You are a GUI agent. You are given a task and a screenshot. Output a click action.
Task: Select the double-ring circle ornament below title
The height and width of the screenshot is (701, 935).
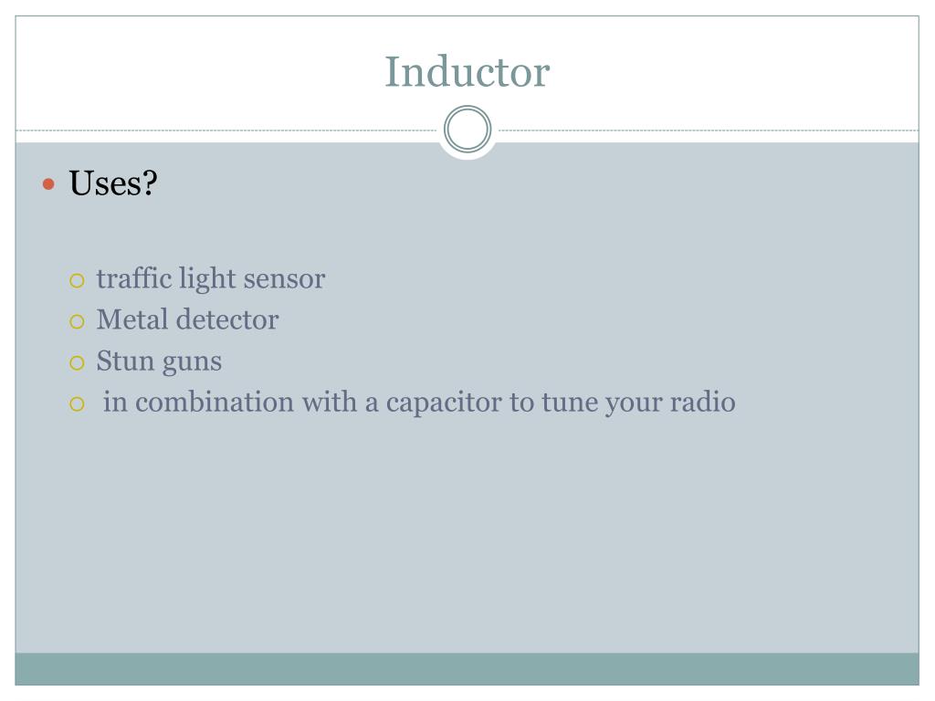[468, 130]
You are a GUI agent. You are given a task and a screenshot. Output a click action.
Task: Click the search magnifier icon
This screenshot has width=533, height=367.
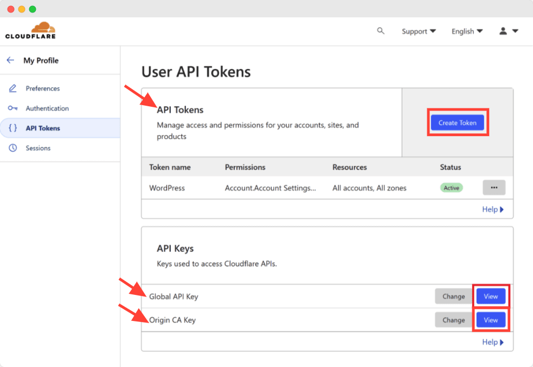[381, 31]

▬▬▬▬▬▬

▸ **Direction**: Extract each line of the records that contains the string "width", matching case exactly.

▸ **Answer to this problem**:
The height and width of the screenshot is (701, 935).
This screenshot has width=533, height=367.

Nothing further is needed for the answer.